As we near the Pacific Coast again, having gone on a big loop further inland in order to avoid a number of river crossings on the coastal road, we come to a river crossing anyway, coming from the other direction. Because it has been raining for much of the day, the river is  fairly high. We ring the owner of the guesthouse where we are staying and she suggests that we stay somewhere else for the night or hang out in a nearby town until the tide goes out and the river goes down.

We’re pretty determined to get to our destination before dark and having watched a couple of locals traversing the stream fairly successfully, we decide to give it a go.
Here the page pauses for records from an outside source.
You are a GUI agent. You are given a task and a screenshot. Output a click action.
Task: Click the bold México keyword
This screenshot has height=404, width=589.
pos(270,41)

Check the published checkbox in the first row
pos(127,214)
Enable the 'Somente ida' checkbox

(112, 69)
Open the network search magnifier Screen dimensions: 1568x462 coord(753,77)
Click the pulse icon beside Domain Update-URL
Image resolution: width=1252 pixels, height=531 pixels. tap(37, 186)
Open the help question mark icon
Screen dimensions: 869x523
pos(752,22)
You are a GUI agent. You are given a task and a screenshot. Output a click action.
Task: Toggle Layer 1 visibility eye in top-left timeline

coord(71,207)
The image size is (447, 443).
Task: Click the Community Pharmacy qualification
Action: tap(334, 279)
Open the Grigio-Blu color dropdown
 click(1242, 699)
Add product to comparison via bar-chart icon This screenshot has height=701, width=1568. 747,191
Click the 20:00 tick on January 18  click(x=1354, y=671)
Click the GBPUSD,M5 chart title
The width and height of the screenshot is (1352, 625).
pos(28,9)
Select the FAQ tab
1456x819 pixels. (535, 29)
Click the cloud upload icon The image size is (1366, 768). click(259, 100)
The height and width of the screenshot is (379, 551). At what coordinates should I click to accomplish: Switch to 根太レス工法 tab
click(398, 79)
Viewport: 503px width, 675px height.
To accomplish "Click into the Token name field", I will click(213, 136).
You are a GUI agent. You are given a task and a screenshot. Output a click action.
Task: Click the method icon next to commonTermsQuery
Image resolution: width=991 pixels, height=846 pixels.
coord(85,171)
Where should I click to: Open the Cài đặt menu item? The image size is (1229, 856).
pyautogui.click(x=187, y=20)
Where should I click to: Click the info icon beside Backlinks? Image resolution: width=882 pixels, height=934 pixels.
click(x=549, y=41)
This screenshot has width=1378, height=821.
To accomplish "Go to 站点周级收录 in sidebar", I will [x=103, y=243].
Roger, who is normally quite confident at river crossings, seems to have lost some of his nerve and spends quite some time reversing back and forwards before taking the crossing at a ridiculously high speed. In order to save money on our rental, we have minimal insurance which probably doesn’t cover being stuck in a swollen waterway. The car however, is momentarily invisible but we all cheer as he comes through the other side.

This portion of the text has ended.